Funciona así: La pones sobre un conductor (como muestra la foto) y la punta genera una tensión proporcional a la corriente que pasa por ella. Originalmente, viene configurada que cada 1mA genera 1V pero lo podés configurar como quieras haciéndole dobleclick.
Te sirve para usar el osciloscopio para medir corriente.
Espero haber ayudado.
Otra cosa, tengo la licencia Power Pro y lo de agregar tu propio componente, no siempre conseguís todos los datos en sus datasheet's, ese es el tema.
Un abrazo!


----------



## Francisco Galarza (Jun 13, 2007)

Hola, yo tengo la POWER PRO y la verdad que si tiene proto no sé, nunca lo busqué ni sé lo que es.
Suerte!


¿Cómo hago para crear un componente? Quiero hacer el TL494 pero las cosas analógicas que me deja crear son transistores, diodos, R, C y L. Las digitales son digitales.
Hice el diagrama interior sacado de la hoja de datos, pero la cuestión es que no sé como meter todo eso adentro de un integrado.

Gracias


----------



## aliteroid (Jun 13, 2007)

Hola Francisco, no se si se pueda crear un integrado como lo deseas lo que si puedes hacer es un subcircuito con el que ya tienes hecho. 
El esquema que realizaste lo guardas con el nombre del integrado y luego lo cargas al area de trabajo desde Place y subcircuito.

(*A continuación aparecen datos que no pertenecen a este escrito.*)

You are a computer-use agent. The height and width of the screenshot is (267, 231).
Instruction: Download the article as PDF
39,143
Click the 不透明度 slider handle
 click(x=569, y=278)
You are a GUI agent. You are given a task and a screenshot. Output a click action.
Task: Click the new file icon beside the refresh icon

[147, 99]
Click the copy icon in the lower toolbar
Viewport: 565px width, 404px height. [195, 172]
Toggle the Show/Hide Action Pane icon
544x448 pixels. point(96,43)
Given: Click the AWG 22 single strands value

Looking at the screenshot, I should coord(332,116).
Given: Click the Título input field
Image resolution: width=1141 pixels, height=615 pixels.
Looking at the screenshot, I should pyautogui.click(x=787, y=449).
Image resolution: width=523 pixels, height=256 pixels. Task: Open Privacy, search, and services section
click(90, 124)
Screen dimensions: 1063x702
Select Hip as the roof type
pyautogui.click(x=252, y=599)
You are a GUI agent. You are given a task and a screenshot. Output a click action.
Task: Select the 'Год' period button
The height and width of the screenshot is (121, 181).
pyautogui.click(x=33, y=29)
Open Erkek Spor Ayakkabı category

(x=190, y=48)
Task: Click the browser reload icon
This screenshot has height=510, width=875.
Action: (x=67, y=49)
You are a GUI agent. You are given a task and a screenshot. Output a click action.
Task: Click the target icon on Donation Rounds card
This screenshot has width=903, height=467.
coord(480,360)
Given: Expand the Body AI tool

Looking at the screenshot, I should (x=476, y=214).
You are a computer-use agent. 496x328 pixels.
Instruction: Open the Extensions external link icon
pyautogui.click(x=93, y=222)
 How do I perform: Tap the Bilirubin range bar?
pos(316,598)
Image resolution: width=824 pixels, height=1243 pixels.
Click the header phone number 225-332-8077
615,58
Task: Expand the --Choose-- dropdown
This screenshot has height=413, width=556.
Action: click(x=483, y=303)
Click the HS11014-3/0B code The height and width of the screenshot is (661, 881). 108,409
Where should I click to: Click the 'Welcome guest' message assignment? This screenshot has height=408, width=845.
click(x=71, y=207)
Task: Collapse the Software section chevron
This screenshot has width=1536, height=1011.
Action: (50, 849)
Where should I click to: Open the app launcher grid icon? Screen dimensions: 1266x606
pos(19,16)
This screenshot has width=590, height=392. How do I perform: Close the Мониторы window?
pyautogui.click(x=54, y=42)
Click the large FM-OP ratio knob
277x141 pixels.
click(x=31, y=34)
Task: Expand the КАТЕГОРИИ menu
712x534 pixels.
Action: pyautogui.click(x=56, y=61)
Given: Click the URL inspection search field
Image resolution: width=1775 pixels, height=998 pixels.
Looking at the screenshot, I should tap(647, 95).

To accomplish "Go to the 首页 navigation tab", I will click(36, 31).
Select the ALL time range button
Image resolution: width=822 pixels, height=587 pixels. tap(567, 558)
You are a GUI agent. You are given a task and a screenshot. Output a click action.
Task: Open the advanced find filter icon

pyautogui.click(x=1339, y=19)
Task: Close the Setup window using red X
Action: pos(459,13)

No recuerdo mucho si es asi, lo revisare y te cuento de todas maneras intentalo.
Saludos


----------



## capitanp (Jul 23, 2007)

porque no lo probaron con pic y lcd


----------



## aliteroid (Jul 30, 2007)

Capitanp, mira yo estoy usando este programa, pero la verdad no manejo muy bien el tema de los pics, estoy empezando a estudiar el tema y pensaba utilizarlo como simulasdor, asi que en las imagenes no veo nada que me llame la atensión, ¿a que te refieres? ¿es una falla del programa?
saludos


----------



## akus (Nov 10, 2007)

Concuerdo totalmente contigo, para mí multisim me ha ayudado a simular varias aplicaciones de las cuales al momento de llevarlas al mundo real me salen tal cual como estaban simuladas, si alguien quiere algún ejemplo, sólo pidamelo, por ejemplo aquí subo un reloj hecho en multisim.

Nota: subo la imagen porque esta muy pesado el circuito ya que son 636 Kb. y no se pueden subir     saludos al foro y si alguien tiene más ejemplos simulados, pues compartanlos.


----------



## rubyxantiamen (Nov 26, 2007)

hola a todos de donde me pueo bajar librerias para multisim10?
muchas gracias


----------



## orcum (Feb 28, 2008)

tengo una duda con multisim, al usar diodos zenner o opamps, esto en su modelo interno manejan fuentes de voltaje o de corriente, y el problema es que al simular si yo retiro todas las fuentes de alimentacion del circuito y mido voltajes en las terminales del opamp o zenner, estas presentan voltaje y afectan el desempeño de la simulacion, estoy haciendo algo mal? es necesario configurar la simulacion? tengo que cambiar el modelo del componente?

salduos.


----------



## xManuelx (Mar 22, 2008)

Hola, tengo un problema con el multisim10, el programa se instala correctmente pero cuando lo abro el database esta vacio, es decir no tengo ningun componente, sin embargo durante la instalacion me da unos errores: master database  cannot be read... que debo hacer lo mismo me pasa con el 9...


----------



## nodems (Mar 23, 2008)

Si si, multisim es muy buena herramienta... Os animo a que probeis usar BC327 y BC337 y comprobeis sus footprints... o ELKO_5R8, creo que era...

Para los vagos, os digo que a la hora de exportar al ultiboard esos componentes por defecto vienen mal, el dibujo está invertido... y claro, cuando produces una placa... ¿quien va a pensar que el fallo es ese?

Resultado: 30 transistores quemados, y un servidor preguntándose si hay sobretensión en la seccion de generar 24 voltios... 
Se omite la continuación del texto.